Challenges in Artificial Intelligence:
- Lack of enabling data ecosystems.
- The low intensity of AI research.
- Inadequate availability of AI expertise, manpower and skilling opportunities.
- High resource cost and low awareness for adopting AI in business processes.
- Unclear privacy, security and ethical regulations.
- Unattractive Intellectual Property regime to incentivise research and adoption of AI.
- Only 4% of AI professionals trained in Emerging technologies; low H Index (citation) and Data sets.
Government efforts regarding artificial intelligence in India:
- National Programme on Artificial Intelligence: It was announced in the Interim Budget 2019. The programme would be catalysed by the establishment of the National Centre on Artificial Intelligence as a hub along with 6 centres of excellence.
- International Centre for Transformative Artificial Intelligence: NITI Aayog and Tata Institute of Fundamental Research (TIFR) initiated collaboration to set up International Centre for Transformative Artificial Intelligence (ICTAI) to conduct advanced research to incubate AI-led solutions in three important areas– healthcare, agriculture and smart mobility.
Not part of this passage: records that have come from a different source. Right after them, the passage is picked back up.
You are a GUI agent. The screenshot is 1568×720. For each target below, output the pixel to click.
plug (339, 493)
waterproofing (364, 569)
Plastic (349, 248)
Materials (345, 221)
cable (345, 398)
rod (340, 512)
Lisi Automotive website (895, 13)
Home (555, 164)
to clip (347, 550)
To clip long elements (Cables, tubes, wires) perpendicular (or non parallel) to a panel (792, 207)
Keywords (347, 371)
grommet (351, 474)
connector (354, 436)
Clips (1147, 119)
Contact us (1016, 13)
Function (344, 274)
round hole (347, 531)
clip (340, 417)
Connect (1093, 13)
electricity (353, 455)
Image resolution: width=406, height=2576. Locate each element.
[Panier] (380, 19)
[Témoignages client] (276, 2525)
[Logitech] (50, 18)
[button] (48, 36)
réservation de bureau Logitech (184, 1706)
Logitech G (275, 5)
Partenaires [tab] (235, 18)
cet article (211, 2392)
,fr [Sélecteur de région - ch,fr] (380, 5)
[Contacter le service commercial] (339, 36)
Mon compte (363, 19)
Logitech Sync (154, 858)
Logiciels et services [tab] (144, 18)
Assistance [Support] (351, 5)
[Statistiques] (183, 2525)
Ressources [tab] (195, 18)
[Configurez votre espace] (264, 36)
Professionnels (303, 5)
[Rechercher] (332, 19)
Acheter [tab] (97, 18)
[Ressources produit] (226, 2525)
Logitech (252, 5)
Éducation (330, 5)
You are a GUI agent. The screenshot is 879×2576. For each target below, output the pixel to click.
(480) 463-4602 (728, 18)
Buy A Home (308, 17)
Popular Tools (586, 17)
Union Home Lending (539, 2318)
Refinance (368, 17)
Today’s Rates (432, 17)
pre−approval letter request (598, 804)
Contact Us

- National Mission on Interdisciplinary Cyber-Physical Systems (NM-ICPS): It is a programme led by the Union Ministry of Science & Technology to enhance capabilities of cyber-physical systems. Budget 2019 allotted Rs. 5 crore for the mission.
- AIRAWAT (AI Research, Analytics and Knowledge Assimilation platform): In an attempt to achieve the goal of becoming a $5 Tn economy, the Indian government’s think-tank NITI Aayog recently released an approach paper to set up India’s first AI-specific cloud computing infrastructure called ‘AIRAWAT’ (AI Research, Analytics and Knowledge Assimilation platform).
- The platform aims to guide the research and development of new and emerging technologies.
Artificial intelligence has a lot of potential for India. Nearly 200 Artificial Intelligence start-ups in India are today innovating and creating AI-based solutions for various industries. It can complement Digital India Mission by helping in the big data analysis which is not possible without using AI.
A “whole of society” approach to AI governance will enable us to develop broad-based ethical principles, cultures and codes of conduct, to ensure the needed harm-mitigating measures, reviews and audits during design, development and deployment phases, and to inculcate the transparency, accountability, inclusion and societal trust for AI to flourish and bring about the extraordinary breakthroughs it promises.